Segment Start: DATA SHOWN

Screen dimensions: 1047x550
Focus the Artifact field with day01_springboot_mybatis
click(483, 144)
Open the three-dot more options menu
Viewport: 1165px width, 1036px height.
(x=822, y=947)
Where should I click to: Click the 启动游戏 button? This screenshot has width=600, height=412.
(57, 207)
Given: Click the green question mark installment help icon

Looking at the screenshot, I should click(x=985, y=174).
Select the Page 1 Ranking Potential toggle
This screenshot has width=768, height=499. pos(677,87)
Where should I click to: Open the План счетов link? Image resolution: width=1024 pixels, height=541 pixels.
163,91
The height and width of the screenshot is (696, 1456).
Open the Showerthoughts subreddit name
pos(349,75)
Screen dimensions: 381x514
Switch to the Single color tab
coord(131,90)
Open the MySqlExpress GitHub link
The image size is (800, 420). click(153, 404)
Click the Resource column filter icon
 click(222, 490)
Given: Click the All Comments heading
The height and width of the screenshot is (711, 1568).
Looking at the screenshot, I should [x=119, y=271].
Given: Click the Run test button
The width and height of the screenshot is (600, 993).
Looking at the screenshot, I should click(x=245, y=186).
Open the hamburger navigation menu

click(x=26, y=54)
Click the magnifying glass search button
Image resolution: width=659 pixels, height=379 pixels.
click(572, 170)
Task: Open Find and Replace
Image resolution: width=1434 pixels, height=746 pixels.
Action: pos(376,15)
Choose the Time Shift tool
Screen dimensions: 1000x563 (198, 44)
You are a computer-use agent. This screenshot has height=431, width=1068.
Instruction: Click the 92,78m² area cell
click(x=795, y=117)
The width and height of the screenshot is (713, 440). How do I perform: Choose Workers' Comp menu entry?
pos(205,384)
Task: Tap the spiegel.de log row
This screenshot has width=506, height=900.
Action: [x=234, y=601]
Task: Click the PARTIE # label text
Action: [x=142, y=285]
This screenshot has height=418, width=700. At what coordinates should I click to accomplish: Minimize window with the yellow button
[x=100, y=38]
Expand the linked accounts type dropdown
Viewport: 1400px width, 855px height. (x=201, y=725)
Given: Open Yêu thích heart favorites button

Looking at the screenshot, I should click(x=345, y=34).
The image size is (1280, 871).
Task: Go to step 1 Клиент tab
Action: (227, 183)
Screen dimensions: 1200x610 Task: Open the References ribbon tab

Segment End: DATA SHOWN

## [TO DO]
Each record above needs to be given again exactly as written.

## [YOUR RESPONSE]
Screen dimensions: 1047x550
Focus the Artifact field with day01_springboot_mybatis
click(483, 144)
Open the three-dot more options menu
Viewport: 1165px width, 1036px height.
(x=822, y=947)
Where should I click to: Click the 启动游戏 button? This screenshot has width=600, height=412.
(57, 207)
Given: Click the green question mark installment help icon

Looking at the screenshot, I should click(x=985, y=174).
Select the Page 1 Ranking Potential toggle
This screenshot has width=768, height=499. pos(677,87)
Where should I click to: Open the План счетов link? Image resolution: width=1024 pixels, height=541 pixels.
163,91
The height and width of the screenshot is (696, 1456).
Open the Showerthoughts subreddit name
pos(349,75)
Screen dimensions: 381x514
Switch to the Single color tab
coord(131,90)
Open the MySqlExpress GitHub link
The image size is (800, 420). click(153, 404)
Click the Resource column filter icon
 click(222, 490)
Given: Click the All Comments heading
The height and width of the screenshot is (711, 1568).
Looking at the screenshot, I should [x=119, y=271].
Given: Click the Run test button
The width and height of the screenshot is (600, 993).
Looking at the screenshot, I should click(x=245, y=186).
Open the hamburger navigation menu

click(x=26, y=54)
Click the magnifying glass search button
Image resolution: width=659 pixels, height=379 pixels.
click(572, 170)
Task: Open Find and Replace
Image resolution: width=1434 pixels, height=746 pixels.
Action: pos(376,15)
Choose the Time Shift tool
Screen dimensions: 1000x563 (198, 44)
You are a computer-use agent. This screenshot has height=431, width=1068.
Instruction: Click the 92,78m² area cell
click(x=795, y=117)
The width and height of the screenshot is (713, 440). How do I perform: Choose Workers' Comp menu entry?
pos(205,384)
Task: Tap the spiegel.de log row
This screenshot has width=506, height=900.
Action: [x=234, y=601]
Task: Click the PARTIE # label text
Action: [x=142, y=285]
This screenshot has height=418, width=700. At what coordinates should I click to accomplish: Minimize window with the yellow button
[x=100, y=38]
Expand the linked accounts type dropdown
Viewport: 1400px width, 855px height. (x=201, y=725)
Given: Open Yêu thích heart favorites button

Looking at the screenshot, I should click(x=345, y=34).
The image size is (1280, 871).
Task: Go to step 1 Клиент tab
Action: (227, 183)
Screen dimensions: 1200x610 Task: Open the References ribbon tab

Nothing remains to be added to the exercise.